Assurance-vie : La recherche des bénéficiaires deviendra-t-elle bientôt obligatoire pour les assureurs ?

Alors que les assureurs sont priés d’améliorer la recherche des bénéficiaires pour les contrats d’assurance-vie non réclamés, L’USGP (Union des syndicats généalogistes professionnels) se dit favorable à une obligation pour les compagnies de rechercher les ayants droit des contrats en déshérence.

Selon la récent rapport de la Cour des comptes sur “les avoirs bancaires et les contrats d’assurance-vie en déshérence”, les sommes des contrats non-réclamées représenteraient 4Mds d’euros en France. Présenté à l’Assemblée nationale le 17 juillet 2013, le texte doit permettre d’améliorer la recherche des ayants droit de contrats d’assurance-vie en cas de décès du souscripteur.

Souvent sollicités pour aider à la recherche de ces ayants-droit, les généalogistes professionnels font savoir qu’ils souhaitent la mise en place de mesures nécessaires pour que les banques et les assurances, déjà épinglées sur le sujet, soient obligées de rechercher les bénéficiaires.

Dans un communiqué, l’USGP déclare qu’en collaborant avec les assurances et les banques, les généalogistes aideraient à retrouver les bénéficiaires de ces contrats et souligne ainsi l’importance de restituer ces fonds à leurs ayants droit. “Une telle restitution permettrait d’augmenter le pouvoir d’achat des Français, tout en déchargeant l’Etat de la gestion des biens non réclamés, et en lui procurant des recettes fiscales supplémentaires”, explique Gérard Dusséaux, Président de l’union.

Les assureurs frileux sur la question

Selon le code des assurances, au bout d’un délai de 30 ans, les sommes en attente d’affectation doivent être reversées au fonds de solidarité vieillesse. Toutefois, le Gema (Groupement des entreprises mutuelles d’assurance) s’interroge dans sa dernière lettre d’information, sur la pertinence de cette règle. “Une logique mutualiste voudrait en effet que les fonds en déshérence soient reversés non pas à l’Etat mais à une collectivité des souscripteurs qui adhèrent à la mutuelle”.
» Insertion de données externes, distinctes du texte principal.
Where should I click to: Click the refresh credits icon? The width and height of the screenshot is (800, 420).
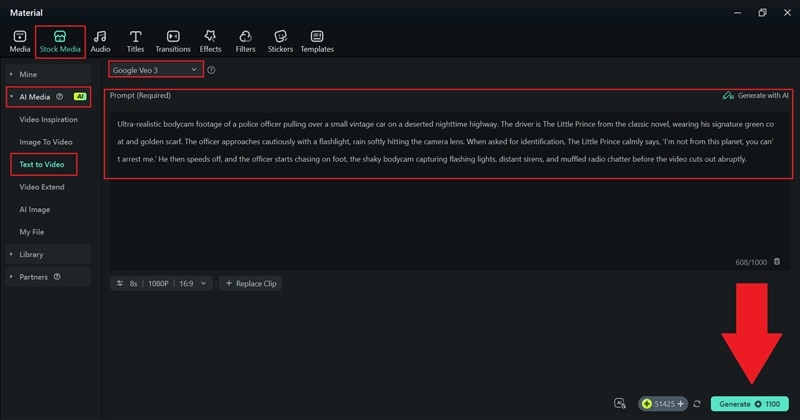click(697, 404)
“Le bénéficiaire peut avoir changé d’état civil, ou d’habitation, ou être parti sans laisser d’adresse ou être décédé”, ajoute le groupement, qui reconnaît le travail des généalogistes professionnels. “L’expérience montre que la recherche de certains bénéficiaires peut demander du temps, et parfois même peut exiger l’aide de cabinets spécialisées pour retrouver des proches de ces personnes”.

Dernièrement, Hervé Maurey, sénateur UDI de l’Eure, a fait passé un amendement qui oblige notamment les assureurs de consulter chaque année le fichier de l’Insee répertoriant les décès.